Stored data:
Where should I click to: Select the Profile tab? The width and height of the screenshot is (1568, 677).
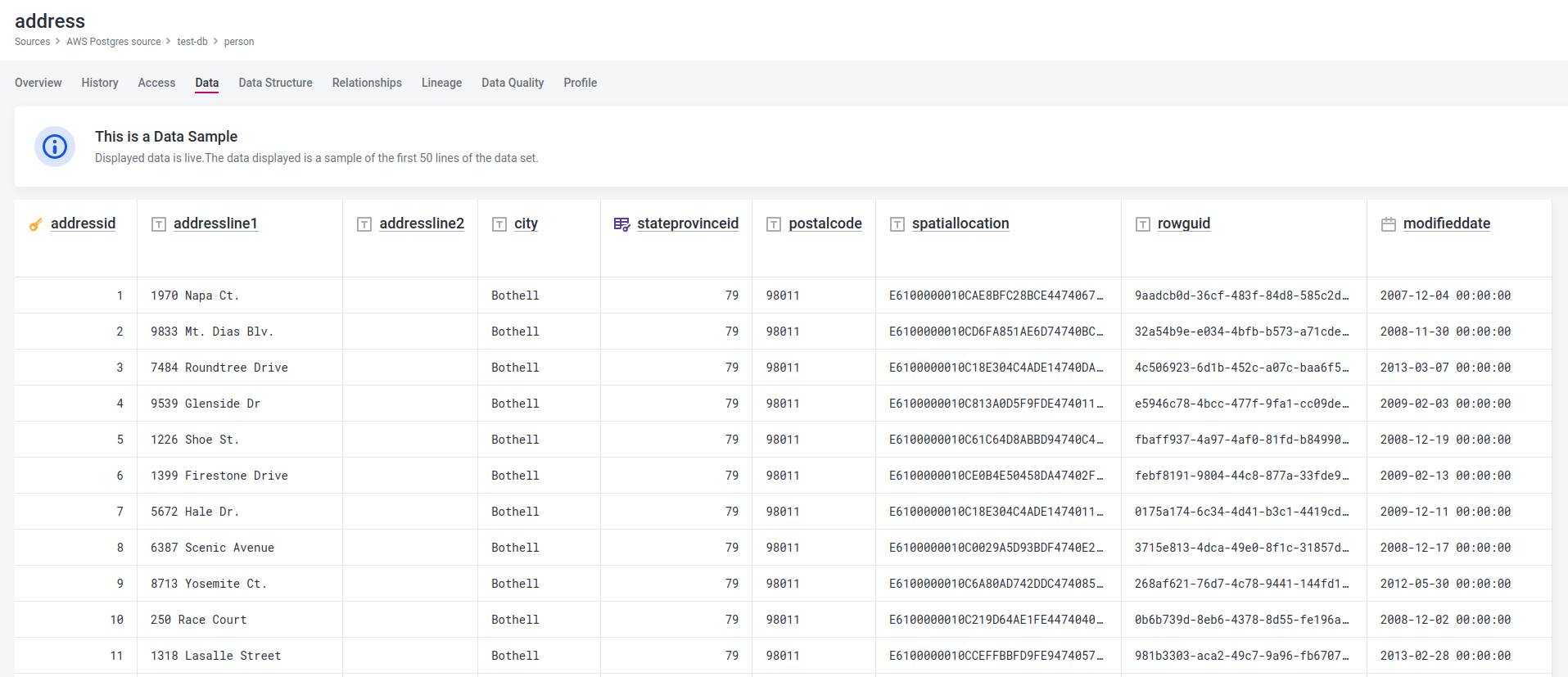point(580,83)
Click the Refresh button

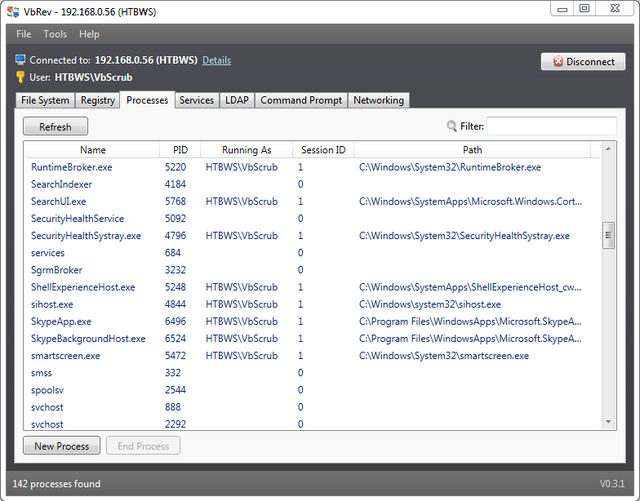click(x=55, y=127)
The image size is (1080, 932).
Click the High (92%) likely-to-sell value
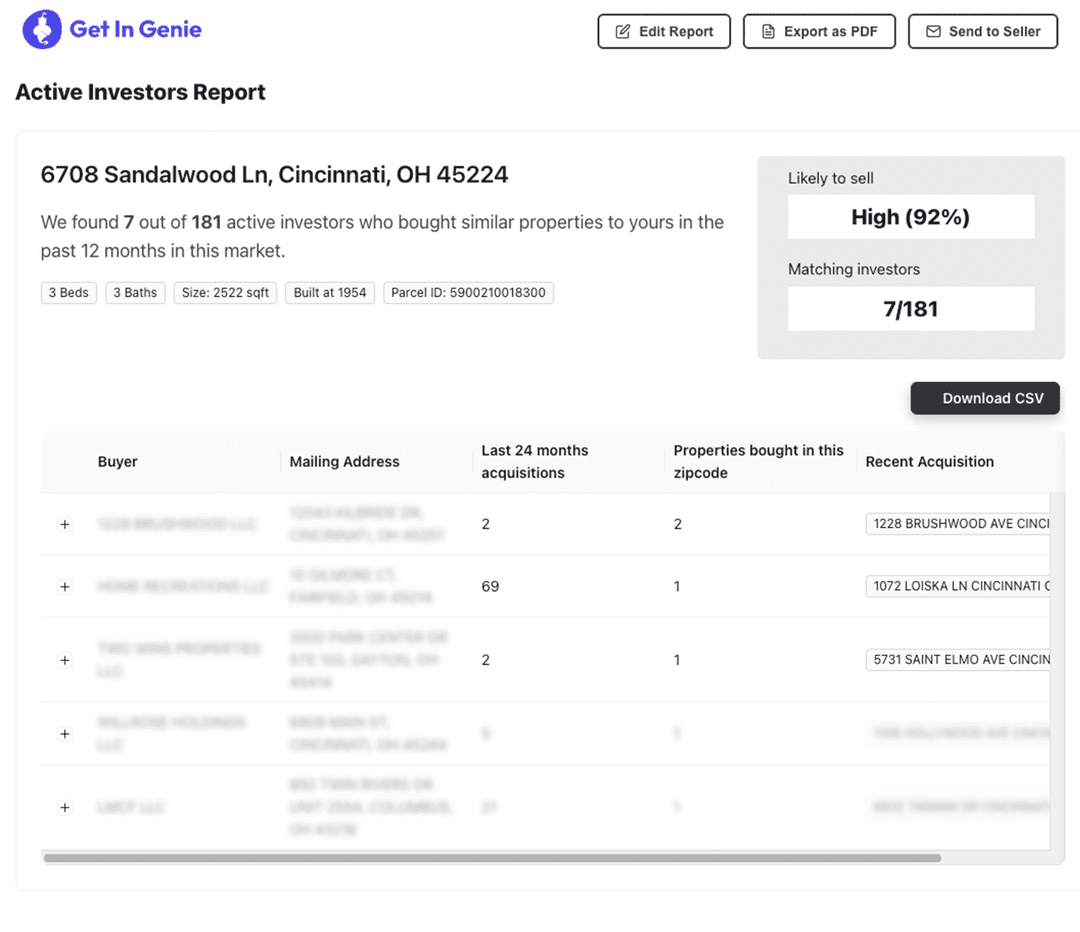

Description of the task: Reproduce the data word for word; no pictures.

Answer box:
Where should I click to: Select the Profile tab? The width and height of the screenshot is (1568, 677).
point(580,83)
Click the Refresh button

click(x=55, y=127)
The image size is (1080, 932).
Click the High (92%) likely-to-sell value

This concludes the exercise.